= Beginning of Section =
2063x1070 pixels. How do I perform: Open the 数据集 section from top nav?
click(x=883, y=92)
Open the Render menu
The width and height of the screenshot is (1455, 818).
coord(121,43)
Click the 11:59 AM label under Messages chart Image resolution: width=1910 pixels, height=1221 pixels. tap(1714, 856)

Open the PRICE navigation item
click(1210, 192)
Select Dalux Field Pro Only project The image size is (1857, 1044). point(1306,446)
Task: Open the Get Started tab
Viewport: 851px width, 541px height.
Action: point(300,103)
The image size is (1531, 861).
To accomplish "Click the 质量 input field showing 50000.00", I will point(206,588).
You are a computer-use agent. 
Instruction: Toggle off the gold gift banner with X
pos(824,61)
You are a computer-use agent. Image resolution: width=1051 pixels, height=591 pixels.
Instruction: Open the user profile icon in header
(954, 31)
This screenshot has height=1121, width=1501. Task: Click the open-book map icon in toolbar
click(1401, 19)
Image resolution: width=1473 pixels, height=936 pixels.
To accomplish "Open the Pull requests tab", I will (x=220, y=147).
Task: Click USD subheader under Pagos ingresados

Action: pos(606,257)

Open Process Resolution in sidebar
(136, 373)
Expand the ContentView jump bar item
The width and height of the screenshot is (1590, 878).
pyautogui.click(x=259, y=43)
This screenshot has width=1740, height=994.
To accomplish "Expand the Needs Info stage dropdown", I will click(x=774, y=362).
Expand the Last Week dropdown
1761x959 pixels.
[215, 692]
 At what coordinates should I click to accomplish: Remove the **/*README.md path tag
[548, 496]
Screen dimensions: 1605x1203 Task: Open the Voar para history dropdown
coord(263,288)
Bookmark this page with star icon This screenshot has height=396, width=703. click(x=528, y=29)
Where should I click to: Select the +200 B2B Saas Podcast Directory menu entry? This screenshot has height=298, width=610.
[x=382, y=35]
= End of Section =
• _WHAT TO PRODUCE_
Filter the data above by the word "computer" and copy every line that matches.

• _RESPONSE TO THE TASK_
You are a computer-use agent. 
You are a computer-use agent. Image resolution: width=1051 pixels, height=591 pixels.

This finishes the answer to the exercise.